Le mal-être chez les forces de l’ordre s’intensifie en 2017

Vague de suicides et mal être au sein du travail, les policiers et gendarmes ont de plus en plus de mal à faire face aux contraintes du métier.

En 2017, 49 policiers et 16 gendarmes se sont suicidés. Après un pic en 2014, le nombre de suicides avait pourtant baissé en 2016. Si bien que la situation des représentants de la loi inquiète les autorités.

Taux de suicideFace à leurs conditions de travail, les forces de l’ordre sont à bout de souffle. Selon une étude publiée par le Syndicat policier Alliance, près de 71% déclarent ne plus faire face à leur charge de travail. « Avec les heures de travail interminables, les gendarmes et les policiers sont tout le temps sur la brèche et risquent leur vie en permanence. Les gendarmes, eux, sont enfermés en caserne et ont des obligations de résultats », dénonce Ronald Guillaumont, président de l’Association professionnelle gendarmerie (APG).

Pour Frédéric Le Louette, Président de Gend XXI, association d’aides aux gendarmes, les causes des suicides ne sont pas uniques. « La profession demande beaucoup de temps et d’investissement, mais les suicides ne sont jamais provoqués que pour des raisons professionnelles ou juste familiales. L’un entache l’autre », souffle le sous-officier de gendarmerie.

Les suicides dépendent, selon lui, de la personnalité, du cadre familial et aussi de l’affectation. « Il y a des populations plus difficiles que d’autres. On y affecte souvent les jeunes à la sortie de l’école. Ça n’aide pas à la sérénité ! »

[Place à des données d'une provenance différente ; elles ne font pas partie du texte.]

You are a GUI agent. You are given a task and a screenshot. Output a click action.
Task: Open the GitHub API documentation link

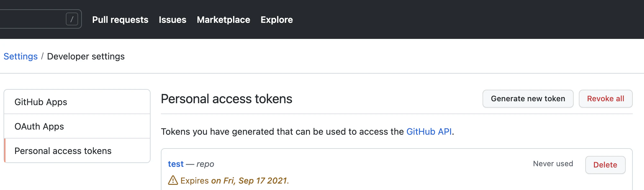click(x=429, y=131)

Le suicide chez les policiers

Un manque de considération de la part de l’Etat

Problèmes d’ordre matériel, absence de formation sur les nouvelles procédures pénales et multiplication des textes législatifs, 68% des interrogés ne se sentent pas soutenus par la hiérarchie. Policiers comme gendarmes, le manque de considération touche les deux camps. « Avec toutes ces violences, quand on n’est pas défendu par l’Etat, on est vite soumis à la pression », explique Ronald Guillaumont.

Si les policiers disposent de droits syndicaux, ce n’est pas le cas pour les gendarmes. « On a seulement des associations professionnelles mais elles sont muselées par la loi du 28 juillet 2015. Elle condamne la liberté d’expression des gendarmes, leurs droits syndicaux et d’associations. » À la différence d’un syndicat, les adhérents à ces associations ne peuvent ni manifester ni faire grève.